The base of an isosceles triangle is specifically defined to be the side which is a different length from the other two.

In the above diagram, $BC$ is the base.

Base Angles

The two (equal) vertices adjacent to the base of an isosceles triangle are called the base angles.

In the above diagram, $\angle ABC$ and $\angle ACB$ are the base angles.

Apex

The vertex opposite the base of an isosceles triangle is called the apex of the triangle.

In the above diagram, $A$ is the apex.

Legs

The sides of an isosceles triangle which are adjacent to the apex are called the legs of the triangle.

In the above diagram, $AB$ and $AC$ are the legs.

Also defined as

Some sources require that in an isosceles triangle, the third side has to be specifically of a different length than the two defined as being equal.

Hence, under such a definition, an equilateral triangle would not be classified as isosceles.

Euclid's Definition

In the words of Euclid:

Of trilateral figures, an equilateral triangle is that which has its three sides equal, an isosceles triangle that which has two of its sides alone equal, and a scalene triangle that which has its three sides unequal.

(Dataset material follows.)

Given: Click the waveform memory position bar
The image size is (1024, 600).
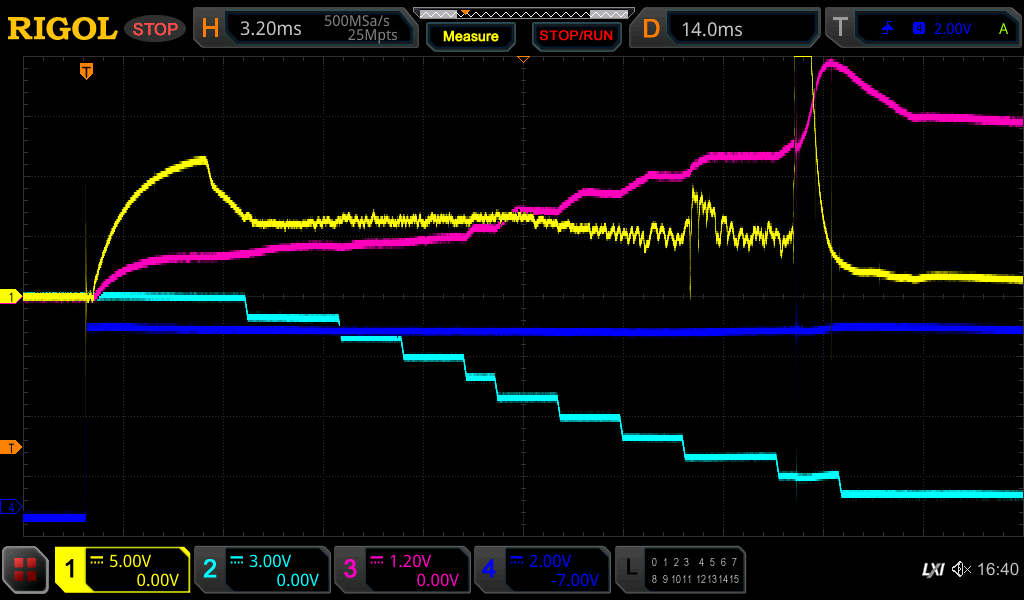Looking at the screenshot, I should [x=523, y=13].
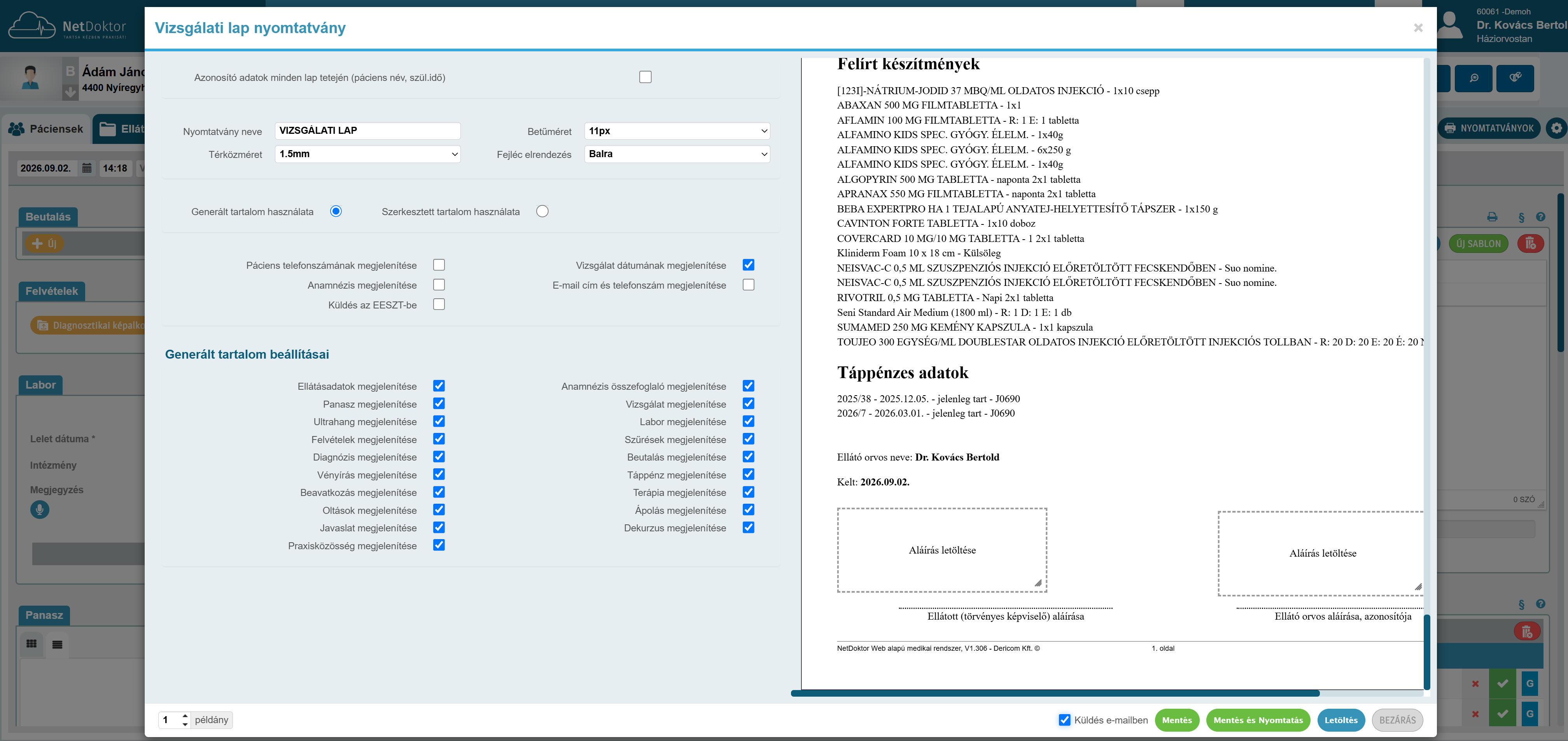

(The Elements: Book $\text{I}$: Definition $20$)

Also see

• Results about isosceles triangles can be found here.

Linguistic Note

The word isosceles comes from the Greek: $\iota \sigma \omicron \sigma \kappa \epsilon \lambda \epsilon \varsigma$, that is: from iso meaning equal, and skelos meaning leg.

Thus an isosceles triangle is literally an equal-leg triangle.

It is pronounced eye-sos-ell-eez, that is, with the emphasis on the second syllable. Note that the c is silent.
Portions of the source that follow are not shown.